Collaterally with this event another climate champion Senator Sheldon Whitehouse (D-Rhode Island) visited South Florida to also highlight the vulnerability of the region to the combined impacts of  storm surge and sea level rise. On Friday 25 April 2014, Senator Whitehouse was guest speaker at a Science Panel and  Climate Action Rally hosted by the CLEO Institute,  a leading education, advocacy and outreach institution in South Florida. Some 200 local residents, including teachers, scientists, university professors, business and elected leaders, and representatives from numerous civic, cultural, and environmental groups attended this momentous event. Well done Senator Nelson! Well done CLEO Institute!

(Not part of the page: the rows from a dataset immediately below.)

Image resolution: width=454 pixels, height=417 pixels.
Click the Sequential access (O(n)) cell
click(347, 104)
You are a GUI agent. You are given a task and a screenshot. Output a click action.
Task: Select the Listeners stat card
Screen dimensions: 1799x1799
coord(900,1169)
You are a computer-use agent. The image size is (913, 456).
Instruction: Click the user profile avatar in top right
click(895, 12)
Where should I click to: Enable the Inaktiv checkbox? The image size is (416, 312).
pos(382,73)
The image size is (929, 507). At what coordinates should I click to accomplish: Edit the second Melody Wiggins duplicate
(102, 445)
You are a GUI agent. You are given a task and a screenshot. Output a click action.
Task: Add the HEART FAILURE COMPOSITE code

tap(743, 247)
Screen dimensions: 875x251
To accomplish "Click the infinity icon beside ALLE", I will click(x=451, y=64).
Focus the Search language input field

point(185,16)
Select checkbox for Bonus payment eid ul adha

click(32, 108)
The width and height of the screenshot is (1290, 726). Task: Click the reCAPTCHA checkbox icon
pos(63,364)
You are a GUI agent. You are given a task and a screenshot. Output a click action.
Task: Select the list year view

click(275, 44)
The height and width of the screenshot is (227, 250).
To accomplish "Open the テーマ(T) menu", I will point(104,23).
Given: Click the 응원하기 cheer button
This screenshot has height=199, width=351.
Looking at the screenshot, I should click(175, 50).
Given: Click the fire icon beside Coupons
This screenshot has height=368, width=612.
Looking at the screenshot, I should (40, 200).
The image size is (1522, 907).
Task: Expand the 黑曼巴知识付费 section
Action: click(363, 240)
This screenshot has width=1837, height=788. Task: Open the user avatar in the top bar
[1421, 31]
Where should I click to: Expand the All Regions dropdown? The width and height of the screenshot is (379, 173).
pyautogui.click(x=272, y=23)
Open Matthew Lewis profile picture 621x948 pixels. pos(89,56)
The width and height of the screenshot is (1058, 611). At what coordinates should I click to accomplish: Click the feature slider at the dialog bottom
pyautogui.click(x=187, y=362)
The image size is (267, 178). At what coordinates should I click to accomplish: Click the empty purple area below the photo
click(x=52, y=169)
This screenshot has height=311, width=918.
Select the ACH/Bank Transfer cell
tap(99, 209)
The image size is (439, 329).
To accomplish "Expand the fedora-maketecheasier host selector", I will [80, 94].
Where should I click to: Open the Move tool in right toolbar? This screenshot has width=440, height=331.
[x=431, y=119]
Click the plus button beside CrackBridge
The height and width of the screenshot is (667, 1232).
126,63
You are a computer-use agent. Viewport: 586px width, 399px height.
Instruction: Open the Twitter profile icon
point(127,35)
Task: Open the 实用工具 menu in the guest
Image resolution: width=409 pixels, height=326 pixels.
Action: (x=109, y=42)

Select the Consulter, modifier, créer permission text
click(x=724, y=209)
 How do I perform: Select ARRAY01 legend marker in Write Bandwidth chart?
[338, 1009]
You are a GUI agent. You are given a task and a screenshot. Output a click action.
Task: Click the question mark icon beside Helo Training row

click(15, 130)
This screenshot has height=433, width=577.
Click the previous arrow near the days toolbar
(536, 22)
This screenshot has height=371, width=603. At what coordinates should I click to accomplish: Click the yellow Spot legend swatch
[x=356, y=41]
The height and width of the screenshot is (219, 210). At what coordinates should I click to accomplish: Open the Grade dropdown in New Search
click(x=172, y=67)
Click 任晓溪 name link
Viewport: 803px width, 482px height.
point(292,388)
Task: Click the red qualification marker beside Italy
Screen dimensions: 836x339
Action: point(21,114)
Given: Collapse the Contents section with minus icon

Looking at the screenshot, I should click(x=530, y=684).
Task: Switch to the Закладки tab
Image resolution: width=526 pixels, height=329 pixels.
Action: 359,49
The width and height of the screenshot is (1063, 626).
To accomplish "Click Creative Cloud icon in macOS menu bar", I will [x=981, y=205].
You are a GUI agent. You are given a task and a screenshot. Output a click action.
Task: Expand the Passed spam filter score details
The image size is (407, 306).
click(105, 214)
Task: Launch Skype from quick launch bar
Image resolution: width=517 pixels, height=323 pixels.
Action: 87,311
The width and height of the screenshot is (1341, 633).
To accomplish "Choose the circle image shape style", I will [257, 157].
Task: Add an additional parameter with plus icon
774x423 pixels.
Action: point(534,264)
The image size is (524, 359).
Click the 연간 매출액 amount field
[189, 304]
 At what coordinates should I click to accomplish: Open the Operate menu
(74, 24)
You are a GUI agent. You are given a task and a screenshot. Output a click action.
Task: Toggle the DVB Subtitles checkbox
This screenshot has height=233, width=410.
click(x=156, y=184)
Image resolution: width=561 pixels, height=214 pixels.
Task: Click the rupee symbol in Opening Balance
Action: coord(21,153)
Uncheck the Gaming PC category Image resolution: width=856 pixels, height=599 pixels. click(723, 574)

Back in June 2013 author  Jeff Goodell called Miami, referring to the entire southeastern Florida region, the “new American Atlantis” meaning that it is destined to be submerged under water at some future time, in an article in Rolling Stone. While the article appeared well researched, quoting several well-known and respected players in the local sea level rise arena, I found it alarmist and unbalanced in presenting the problem from just one pessimistic doomsday point of view without including ideas for solutions and contrasting opinions from other local experts that I know were also interviewed for this article. On the other hand, I believe  author Goodell exercised his journalistic license to sound an alarm in a region where so many seem oblivious to the growing risk, being more interested in the business-as-usual status quo and on immediate gratification than in some apparently distant problem for the region.  In this regard we all have to thank Jeff Goodell and Rolling Stone for placing the spotlight squarely on ground zero, where it must remain until real actions are taken to confront the problem. Well done Mr. Goodell and Rolling Stone!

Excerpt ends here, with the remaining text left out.